Ausführung der Schenkung bei aufschiebend bedingter Übertragung eines Kommanditanteils

(1) Die freigebige Zuwendung eines Kommanditanteils unter der aufschiebenden Bedingung der Eintragung des Beschenkten als Kommanditist in das Handelsregister ist schenkungsteuerrechtlich bis zum Bedingungseintritt nicht zu berücksichtigen. (2) Eine Vorverlagerung des Zeitpunkts der Ausführung der Schenkung kommt nicht in Betracht, weil für Fälle einer aufschiebenden Bedingung der Steuer-entstehungszeitpunkt in § 9 Abs. 1 Nr. 1 Buchst. a ErbStG gesondert geregelt ist.

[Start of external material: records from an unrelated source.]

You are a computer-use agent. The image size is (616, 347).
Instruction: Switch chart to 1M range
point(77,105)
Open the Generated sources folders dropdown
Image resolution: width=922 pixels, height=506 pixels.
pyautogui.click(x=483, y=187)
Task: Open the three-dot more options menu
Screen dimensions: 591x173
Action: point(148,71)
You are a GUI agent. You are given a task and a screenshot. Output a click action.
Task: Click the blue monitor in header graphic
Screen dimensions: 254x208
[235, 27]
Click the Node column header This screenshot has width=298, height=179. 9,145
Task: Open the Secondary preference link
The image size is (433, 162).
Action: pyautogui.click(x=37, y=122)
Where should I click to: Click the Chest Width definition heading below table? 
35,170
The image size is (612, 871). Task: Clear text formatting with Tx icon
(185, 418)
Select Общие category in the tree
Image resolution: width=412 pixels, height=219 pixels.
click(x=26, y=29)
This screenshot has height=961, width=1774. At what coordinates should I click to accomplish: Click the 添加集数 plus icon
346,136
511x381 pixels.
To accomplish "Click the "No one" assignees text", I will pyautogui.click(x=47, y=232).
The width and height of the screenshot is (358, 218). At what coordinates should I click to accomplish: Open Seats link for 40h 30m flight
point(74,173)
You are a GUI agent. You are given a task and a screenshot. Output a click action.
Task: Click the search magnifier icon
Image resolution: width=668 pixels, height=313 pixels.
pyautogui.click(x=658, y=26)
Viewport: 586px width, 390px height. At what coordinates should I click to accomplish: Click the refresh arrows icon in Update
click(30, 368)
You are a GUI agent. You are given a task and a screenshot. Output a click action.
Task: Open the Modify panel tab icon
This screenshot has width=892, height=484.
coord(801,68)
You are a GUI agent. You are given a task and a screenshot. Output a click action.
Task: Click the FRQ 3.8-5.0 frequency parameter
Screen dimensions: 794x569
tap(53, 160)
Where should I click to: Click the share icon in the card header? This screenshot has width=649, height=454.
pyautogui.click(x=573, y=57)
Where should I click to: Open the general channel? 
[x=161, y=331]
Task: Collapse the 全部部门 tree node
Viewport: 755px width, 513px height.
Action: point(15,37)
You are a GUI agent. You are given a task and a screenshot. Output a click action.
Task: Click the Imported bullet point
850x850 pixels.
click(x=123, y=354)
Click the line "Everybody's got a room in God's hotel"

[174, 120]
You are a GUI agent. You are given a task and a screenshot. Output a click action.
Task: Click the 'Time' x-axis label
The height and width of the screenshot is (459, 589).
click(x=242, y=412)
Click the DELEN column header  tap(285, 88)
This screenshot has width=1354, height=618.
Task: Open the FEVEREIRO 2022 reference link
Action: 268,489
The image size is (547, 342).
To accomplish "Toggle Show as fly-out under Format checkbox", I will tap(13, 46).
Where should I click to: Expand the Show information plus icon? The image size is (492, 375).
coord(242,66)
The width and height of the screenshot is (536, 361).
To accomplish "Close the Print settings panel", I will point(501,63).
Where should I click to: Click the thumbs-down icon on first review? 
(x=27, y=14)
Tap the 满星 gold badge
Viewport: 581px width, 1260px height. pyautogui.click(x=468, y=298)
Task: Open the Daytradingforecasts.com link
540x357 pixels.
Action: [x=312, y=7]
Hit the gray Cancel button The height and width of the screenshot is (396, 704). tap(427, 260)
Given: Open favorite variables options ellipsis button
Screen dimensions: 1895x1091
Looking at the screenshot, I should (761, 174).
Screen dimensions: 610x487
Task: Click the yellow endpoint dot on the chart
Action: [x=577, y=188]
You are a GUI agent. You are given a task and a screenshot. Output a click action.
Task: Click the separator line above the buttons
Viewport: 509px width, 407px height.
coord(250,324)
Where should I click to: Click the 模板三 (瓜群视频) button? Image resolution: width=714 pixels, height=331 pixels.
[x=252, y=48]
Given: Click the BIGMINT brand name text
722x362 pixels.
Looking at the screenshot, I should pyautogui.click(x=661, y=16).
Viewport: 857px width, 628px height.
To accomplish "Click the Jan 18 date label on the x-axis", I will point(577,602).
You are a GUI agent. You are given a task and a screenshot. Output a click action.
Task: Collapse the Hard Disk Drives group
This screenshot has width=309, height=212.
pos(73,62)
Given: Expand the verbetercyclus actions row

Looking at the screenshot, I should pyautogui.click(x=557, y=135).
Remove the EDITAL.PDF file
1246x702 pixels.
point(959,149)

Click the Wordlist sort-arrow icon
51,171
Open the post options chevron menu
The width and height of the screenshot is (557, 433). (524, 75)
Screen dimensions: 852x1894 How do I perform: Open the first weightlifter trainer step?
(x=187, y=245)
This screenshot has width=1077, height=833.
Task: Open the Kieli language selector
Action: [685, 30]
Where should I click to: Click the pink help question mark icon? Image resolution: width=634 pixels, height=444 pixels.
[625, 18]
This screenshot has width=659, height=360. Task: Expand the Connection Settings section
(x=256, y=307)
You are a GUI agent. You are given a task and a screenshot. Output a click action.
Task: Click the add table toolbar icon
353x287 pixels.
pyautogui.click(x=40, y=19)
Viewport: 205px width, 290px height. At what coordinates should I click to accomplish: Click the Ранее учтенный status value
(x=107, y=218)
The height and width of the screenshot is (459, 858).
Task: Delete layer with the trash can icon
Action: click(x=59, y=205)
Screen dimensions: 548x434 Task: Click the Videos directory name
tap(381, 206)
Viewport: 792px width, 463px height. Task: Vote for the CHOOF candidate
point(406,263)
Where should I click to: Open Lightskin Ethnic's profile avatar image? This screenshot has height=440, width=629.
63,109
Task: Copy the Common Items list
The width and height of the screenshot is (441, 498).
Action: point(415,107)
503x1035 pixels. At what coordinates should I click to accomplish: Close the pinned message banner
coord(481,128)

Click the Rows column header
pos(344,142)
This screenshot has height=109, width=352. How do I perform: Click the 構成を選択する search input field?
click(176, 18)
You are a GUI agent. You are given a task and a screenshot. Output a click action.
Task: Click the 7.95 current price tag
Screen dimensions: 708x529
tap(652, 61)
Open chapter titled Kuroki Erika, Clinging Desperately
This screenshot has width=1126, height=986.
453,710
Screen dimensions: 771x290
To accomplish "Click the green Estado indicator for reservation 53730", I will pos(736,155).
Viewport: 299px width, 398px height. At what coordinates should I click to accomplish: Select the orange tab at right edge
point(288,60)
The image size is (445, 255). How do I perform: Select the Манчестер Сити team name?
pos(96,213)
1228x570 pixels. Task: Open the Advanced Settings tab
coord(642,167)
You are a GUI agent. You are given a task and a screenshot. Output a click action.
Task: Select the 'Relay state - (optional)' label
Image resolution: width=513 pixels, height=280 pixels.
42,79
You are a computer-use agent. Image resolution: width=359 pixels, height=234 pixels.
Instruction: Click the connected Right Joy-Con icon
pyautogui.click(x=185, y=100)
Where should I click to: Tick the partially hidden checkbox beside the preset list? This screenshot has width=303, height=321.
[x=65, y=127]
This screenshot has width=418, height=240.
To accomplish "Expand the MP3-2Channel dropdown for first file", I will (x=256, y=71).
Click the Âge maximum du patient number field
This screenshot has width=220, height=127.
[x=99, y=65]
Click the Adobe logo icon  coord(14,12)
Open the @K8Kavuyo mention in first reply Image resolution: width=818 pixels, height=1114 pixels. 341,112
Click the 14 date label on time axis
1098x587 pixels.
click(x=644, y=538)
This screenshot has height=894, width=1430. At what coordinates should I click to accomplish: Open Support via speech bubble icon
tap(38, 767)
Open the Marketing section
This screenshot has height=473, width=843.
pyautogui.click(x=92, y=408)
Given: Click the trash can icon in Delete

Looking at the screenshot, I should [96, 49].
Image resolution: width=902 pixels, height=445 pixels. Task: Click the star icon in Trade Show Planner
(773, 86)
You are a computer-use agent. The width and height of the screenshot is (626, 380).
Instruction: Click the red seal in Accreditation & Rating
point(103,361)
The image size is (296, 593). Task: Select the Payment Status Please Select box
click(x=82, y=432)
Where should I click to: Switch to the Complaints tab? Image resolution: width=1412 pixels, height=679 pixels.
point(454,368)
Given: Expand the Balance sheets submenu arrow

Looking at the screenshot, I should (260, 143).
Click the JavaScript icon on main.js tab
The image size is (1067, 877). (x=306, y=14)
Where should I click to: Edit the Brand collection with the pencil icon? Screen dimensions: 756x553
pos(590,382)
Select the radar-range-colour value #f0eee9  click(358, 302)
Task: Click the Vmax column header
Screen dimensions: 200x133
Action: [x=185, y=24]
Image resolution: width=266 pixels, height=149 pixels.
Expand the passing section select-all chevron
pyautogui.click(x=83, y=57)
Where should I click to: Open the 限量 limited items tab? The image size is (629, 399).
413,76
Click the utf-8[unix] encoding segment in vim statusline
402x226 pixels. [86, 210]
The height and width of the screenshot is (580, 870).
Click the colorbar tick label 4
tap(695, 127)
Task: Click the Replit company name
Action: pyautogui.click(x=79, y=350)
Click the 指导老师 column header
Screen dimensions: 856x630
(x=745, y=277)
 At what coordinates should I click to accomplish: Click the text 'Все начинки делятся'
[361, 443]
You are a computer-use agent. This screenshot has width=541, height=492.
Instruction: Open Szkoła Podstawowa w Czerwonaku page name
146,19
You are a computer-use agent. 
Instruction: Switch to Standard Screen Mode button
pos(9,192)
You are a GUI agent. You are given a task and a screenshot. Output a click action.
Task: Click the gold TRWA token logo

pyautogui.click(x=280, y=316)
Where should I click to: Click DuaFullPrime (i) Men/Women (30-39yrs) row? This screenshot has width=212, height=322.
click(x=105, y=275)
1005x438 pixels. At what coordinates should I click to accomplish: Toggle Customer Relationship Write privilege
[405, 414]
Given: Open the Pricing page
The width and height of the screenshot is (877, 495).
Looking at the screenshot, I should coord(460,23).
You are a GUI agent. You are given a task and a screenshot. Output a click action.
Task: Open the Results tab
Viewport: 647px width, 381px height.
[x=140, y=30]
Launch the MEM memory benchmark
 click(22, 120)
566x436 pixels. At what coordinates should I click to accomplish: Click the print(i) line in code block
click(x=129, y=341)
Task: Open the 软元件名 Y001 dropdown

Praxishinweise ► Der Beschluss ist vom BFH jetzt noch nachträglich als NV-Sache veröffentlicht worden. Die Vorverlagerung des Zuwendungszeitpunkts bei der Übertragung von Grundstücken ist eine Ausnahme von dem Grundsatz, dass es für den Zeitpunkt der Zuwendung grundsätzlich auf den Eintritt des Leistungserfolgs ankommt (vgl. BFH, Urteil vom 20.1.2010 - II R 54/07, BStBl 2010 II S. 463). Die Schenkungsteuer entsteht nach § 9 Abs. 1 Nr. 2 ErbStG bei Schenkungen unter Lebenden mit dem Zeitpunkt der Ausführung der Zuwendung. Eine Schenkung oder freigebige Zuwendung ist ausgeführt, wenn der Bedachte das erhalten hat, was ihm nach der Schenkungsabrede, im Fall der freigebigen Zuwendung nach dem Willen des Zuwendenden, verschafft werden soll (BFH, Urteil vom 23.8.2006 - II R 16/06, BStBl 2006 II S. 786). Die hiervon für Grundstücksschenkungen entwickelte Ausnahme, wonach es für die Ausführung der freigebigen Zuwendung genügt, wenn die Vertragspartner die für die Eintragung der Rechtsänderung in das Grundbuch erforderlichen Erklärungen in gehöriger Form abgegeben haben und der Beschenkte aufgrund dieser Erklärungen jederzeit in der Lage ist, beim Grundbuchamt die Eintragung der Rechtsänderung zu bewirken, lässt sich nicht auf den Fall übertragen, dass ein Kommanditanteil zugewendet wird, so der BFH. Eine Vorverlagerung des Zeitpunkts der Ausführung der Schenkung kommt auch deshalb nicht in Betracht, weil die Abtretung des zugewendeten Kommanditanteils durch die Eintragung im Handelsregister aufschiebend bedingt ist und für Fälle einer aufschiebenden Bedingung der Steuerentstehungszeitpunkt in § 9 Abs. 1 Nr. 1 Buchst. a ErbStG gesondert geregelt ist. Nach dieser Vorschrift entsteht die Steuer für einen Erwerb unter einer aufschiebenden Bedingung erst mit dem Zeitpunkt des Eintritts der Bedingung, so weiter der BFH. – jh –

BFH, Beschluss vom 28.7.2015 - II B 145/14, n. v.